We have them all the time in a nearby creek. They can happen within a minute or two. Once the water starts rising there may only be a couple minutes to recognize it and get to safety.
Flash floods are often caused by far rain upstream. Here, rains 50 miles away on Pike's Peak and in Colorado Springs usually cause the flash floods.
Maybe someone knows a rescue technique I don't, but once the river starts raging, there isn't a good way to rescue someone as the water has more power than people realize.
Always check the high water bush line when camping near a creek and camp WELL above it. The water in the creek here often rises seven feet, so you want to be at least 10 feet above it and not in a spot that will become an island.
I wish I had some pictures from our last flash flood. The water went about 100 yards into the woods.
Loc: Ozark Mountains in SW Missouri
We had some flash floods here a few days ago. One of my daughters (Lisa's) boyfriend is on the "Swift Water Rescue" team here, but he was out of town when a call came in around 4am from a mother with two children who was caught in one. Lisa had his radio on because we get tornados and she sat up and listened to the dispatcher and rescue crews talk it over. They couldn't get to them, but they all survived without injury.
Just a day later the same women showed up where another of my daughters (Kelly) works to get her cellphone replaced. Those two got to talking about what happened to her. Her story went like so:
She and her husband own some land that has a gravel bar on a creek and they have camped out there many times over the past 5-6 years since they acquired it. She was well aware of the flash flood dangers there and was up checking the weather reports and keeping an eye on the creek and weather she could see. She knew there were storms around but it was not raining much on them and the creek was rising very slowly.
Around 3:00am she decided to pack up their gear and leave. Just as she finished she heard a loud rumbling from upstream. She got her kids (9 and 11 years old) in their SUV and by the time she got it started the water was over the gravel bar she was on and almost up to the windows of the car. She said it was literally a 5 ft wall of water that came down the creek and it pushed their car up against some trees just a few feet from where they'd parked. Within a half hour they were all sitting on the roof of the vehicle. She made her last call to 911 around 4:00 am, about 20 minutes after her first call. Lisa heard the dispatcher tell the rescue team the woman said the water was within an inch of coming over the roof of her car, and the rescue team responded there was no way they could get to her. Lisa shut the radio off after that because she couldn't bear to hear anymore.

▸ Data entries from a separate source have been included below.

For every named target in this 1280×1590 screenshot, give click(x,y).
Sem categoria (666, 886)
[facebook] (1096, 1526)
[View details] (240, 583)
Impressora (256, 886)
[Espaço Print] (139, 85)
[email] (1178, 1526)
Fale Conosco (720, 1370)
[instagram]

The women told Kelly that she told her kids they'd have to swim for it, so they grabbed on to each other's hands and just a moment later they were pushed off the car by the water. The dispatcher told the mom later that she heard a scream (it was her daughter) and some splashing and gurgling, and then nothing.
The mom said they started floating together with the current. She said they were only in for a few minutes at most when they saw a clear shoreline to swim to and they all climbed out. She said that part was not really that scary. I don't know if they had life jackets on, but I suspect they did.
I've seen the creeks and rivers here raging lots of times, but I've never witnessed anything like that woman described. I've heard about it, but never actually saw anything close to that. Scary stuff indeed.
Wow, harrowing story and thankfully, a happy outcome. As a parent I simply can't imagine how I'd manage something similar.
Some moron (sorry, but that applies here) wrote the local dead tree paper after the Philmont accident that the Scouts should have never camped where waters could suddenly flood (that part may be true, I'll await the official inquiry) and that "back in the day" they knew well enough to trench around tentsites and that because of environmentalists we no longer take this necessary safety step.